Da bambina, Katayama indossava scarpe speciali fissate alle gambe con dei lacci che le impedivano di indossare abiti normali. Bisnonna, nonna e madre cucivano costantemente vestiti per lei e la incoraggiavano a crearne di propri. “Ho imparato a tenere in mano ago e filo prima di poter tenere in mano una matita“, racconta di sé. Non è un caso dunque che molte degli oggetti di cui si circonda nelle sue fotografie, allestite nei minimi dettagli e ricche di suggestioni, siano spesso ricamati o cuciti. All’inizio erano realizzazioni che Katayama creava per il gusto di farlo, per se stessa, senza l’idea che sarebbero diventate parte integrante della sua poetica artistica.

All’età di nove anni, di sua spontanea volontà, decise di farsi amputare la parte inferiore delle gambe. “La scelta era tra essere legata su una sedia a rotelle per il resto della mia vita – o essere in grado di camminare ma perdere le gambe. Ho scelto di camminare”. Imparare a camminare sulle protesi per le gambe le ha instillato una disciplina e una concentrazione che, a suo avviso, sono state trasferite nella sua pratica artistica.
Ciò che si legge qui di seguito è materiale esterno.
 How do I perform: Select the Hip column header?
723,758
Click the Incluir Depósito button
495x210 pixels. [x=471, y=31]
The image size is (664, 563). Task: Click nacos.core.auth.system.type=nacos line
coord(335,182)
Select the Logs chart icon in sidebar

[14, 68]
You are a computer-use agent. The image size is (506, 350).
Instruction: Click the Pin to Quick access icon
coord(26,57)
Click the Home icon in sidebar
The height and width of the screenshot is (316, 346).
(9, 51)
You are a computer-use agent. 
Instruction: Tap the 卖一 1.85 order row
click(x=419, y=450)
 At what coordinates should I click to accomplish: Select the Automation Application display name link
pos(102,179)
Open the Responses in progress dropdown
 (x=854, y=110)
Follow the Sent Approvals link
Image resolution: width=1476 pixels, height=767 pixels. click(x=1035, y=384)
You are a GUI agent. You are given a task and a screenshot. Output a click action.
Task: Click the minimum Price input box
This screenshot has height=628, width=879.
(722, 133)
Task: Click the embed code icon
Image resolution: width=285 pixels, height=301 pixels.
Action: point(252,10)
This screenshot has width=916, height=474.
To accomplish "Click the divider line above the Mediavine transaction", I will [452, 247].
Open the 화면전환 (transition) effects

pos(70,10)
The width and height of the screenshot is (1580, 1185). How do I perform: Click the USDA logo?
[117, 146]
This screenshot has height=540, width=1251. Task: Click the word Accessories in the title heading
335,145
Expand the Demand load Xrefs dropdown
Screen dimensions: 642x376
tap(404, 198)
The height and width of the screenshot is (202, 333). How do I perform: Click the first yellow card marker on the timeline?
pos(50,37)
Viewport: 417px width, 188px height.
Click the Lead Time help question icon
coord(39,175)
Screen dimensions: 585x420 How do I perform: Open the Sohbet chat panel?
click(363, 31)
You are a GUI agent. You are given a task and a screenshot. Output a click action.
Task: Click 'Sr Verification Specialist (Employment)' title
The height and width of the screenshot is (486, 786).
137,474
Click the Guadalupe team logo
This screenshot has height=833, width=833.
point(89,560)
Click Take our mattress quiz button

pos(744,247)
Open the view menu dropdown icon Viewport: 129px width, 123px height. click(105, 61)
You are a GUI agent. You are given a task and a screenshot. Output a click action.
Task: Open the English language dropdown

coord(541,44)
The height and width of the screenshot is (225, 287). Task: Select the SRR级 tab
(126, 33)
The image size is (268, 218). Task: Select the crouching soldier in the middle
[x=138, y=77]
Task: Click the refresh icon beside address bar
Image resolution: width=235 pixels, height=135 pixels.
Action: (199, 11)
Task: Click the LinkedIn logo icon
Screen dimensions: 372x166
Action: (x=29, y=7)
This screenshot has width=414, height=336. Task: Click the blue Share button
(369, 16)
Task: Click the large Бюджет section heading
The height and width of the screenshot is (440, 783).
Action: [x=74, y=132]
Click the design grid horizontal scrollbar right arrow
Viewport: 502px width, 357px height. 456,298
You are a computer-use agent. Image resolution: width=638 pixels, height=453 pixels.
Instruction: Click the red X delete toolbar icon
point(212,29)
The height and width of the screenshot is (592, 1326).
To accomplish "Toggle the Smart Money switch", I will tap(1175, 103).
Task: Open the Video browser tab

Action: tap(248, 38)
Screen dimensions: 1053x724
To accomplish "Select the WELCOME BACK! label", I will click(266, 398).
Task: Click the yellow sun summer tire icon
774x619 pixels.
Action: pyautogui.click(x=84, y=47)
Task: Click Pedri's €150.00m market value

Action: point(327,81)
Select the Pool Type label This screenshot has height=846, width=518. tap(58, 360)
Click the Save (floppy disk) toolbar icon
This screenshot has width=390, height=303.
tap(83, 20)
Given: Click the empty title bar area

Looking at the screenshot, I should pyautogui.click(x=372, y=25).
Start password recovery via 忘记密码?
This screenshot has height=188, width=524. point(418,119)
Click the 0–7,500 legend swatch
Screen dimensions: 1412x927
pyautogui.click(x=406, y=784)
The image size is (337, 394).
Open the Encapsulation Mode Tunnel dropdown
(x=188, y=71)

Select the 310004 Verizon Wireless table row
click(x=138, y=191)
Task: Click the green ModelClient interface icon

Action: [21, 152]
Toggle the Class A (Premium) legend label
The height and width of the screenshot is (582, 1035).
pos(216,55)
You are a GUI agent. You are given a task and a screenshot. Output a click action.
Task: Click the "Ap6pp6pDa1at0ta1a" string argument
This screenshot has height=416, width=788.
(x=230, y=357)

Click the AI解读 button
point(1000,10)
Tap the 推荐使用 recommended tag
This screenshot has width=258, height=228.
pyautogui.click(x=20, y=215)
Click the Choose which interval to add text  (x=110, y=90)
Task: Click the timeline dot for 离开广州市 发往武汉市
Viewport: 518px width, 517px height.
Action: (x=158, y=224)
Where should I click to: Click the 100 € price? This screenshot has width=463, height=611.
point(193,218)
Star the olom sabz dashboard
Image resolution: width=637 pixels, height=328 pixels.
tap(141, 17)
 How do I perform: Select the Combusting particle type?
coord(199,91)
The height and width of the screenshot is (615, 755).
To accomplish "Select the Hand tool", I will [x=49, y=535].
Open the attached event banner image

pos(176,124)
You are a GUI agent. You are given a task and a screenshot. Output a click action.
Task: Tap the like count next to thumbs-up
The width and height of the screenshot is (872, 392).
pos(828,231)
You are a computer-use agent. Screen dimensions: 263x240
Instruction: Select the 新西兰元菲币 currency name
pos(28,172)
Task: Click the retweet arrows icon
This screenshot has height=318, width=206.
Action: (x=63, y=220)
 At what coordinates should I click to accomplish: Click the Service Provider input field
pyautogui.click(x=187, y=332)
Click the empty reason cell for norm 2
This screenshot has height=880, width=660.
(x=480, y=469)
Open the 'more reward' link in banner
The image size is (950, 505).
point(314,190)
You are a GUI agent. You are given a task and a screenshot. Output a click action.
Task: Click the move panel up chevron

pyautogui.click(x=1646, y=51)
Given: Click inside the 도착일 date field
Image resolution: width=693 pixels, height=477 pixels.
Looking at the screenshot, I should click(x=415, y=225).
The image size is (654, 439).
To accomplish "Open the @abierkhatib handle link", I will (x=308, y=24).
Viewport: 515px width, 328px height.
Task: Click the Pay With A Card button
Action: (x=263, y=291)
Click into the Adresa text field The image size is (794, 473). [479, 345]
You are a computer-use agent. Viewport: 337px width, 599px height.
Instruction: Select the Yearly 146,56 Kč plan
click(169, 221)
Così l’arte diventa una terapia, la sintesi di tutto ciò che, nel bene e nel male, componeva la sua vita. Continua a cucire e ricamare, a intervenire sul suo corpo e sull’ambiente che la circondava. E poi scattava. I suoi primi autoritratti sono allestiti nella sua camera da letto, indossando una parrucca bionda con un paio di gambe imbottite riccamente ricamate poste davanti a lei come se fossero le sue. Gradualmente le foto si allontanano dalla narrazione di sé e diventano una sorta di gioco di ruolo, di interpretazione scenica. É in tutto e per tutto staged photography.

Nel descrivere il suo lavoro Katayama scrive, “Le bambole e le gambe protesiche che compaiono ripetutamente nel mio lavoro possono essere un tentativo di dare un senso al mio corpo attraverso l’atto di misurare, smontare e ricongiungere“.

La sua prima mostra personale, intitolata You’re Mine, è stata esposta alla galleria Traumaris di Ebisu nel 2014. Al centro, ovviamente, una selezione di autoritratti che raccontavano lo studio e l’esperienza del suo corpo. A colpire, ancora oggi, è lo stile elegante e misurato delle sue composizioni, che seguono un’estetica propria, a cavallo tra il grottesco e la fotografia di moda, con un accenno di atmosfera belle epoque.

Nel 2017 arriva la consacrazione istituzionale, con una retrospettiva (1987-2017) al Gateau Festa Harada, e la mostra On the Way Home, che presentava una serie di nuovi lavori, al Museum of Modern Art, Gunma. Nel 2019 tiene la sua prima personale fuori dal Giappone, intitolata Broken Heart, alla White Rainbow di Londra, ed è anche tra le artiste invitate alla Biennale di Venezia. Nel 2021 è protagonista di alcune mostre in Francia, tra cui quella alla Kitchen Gallery di Parigi.

A queste si aggiungono numerose collettive in giro per il mondo, compresa una al PAC di Milano nel 2023, che la rendono oggi un’artista ricercata e unica, dalla poetica precisa: il dramma che si sublima in bellezza.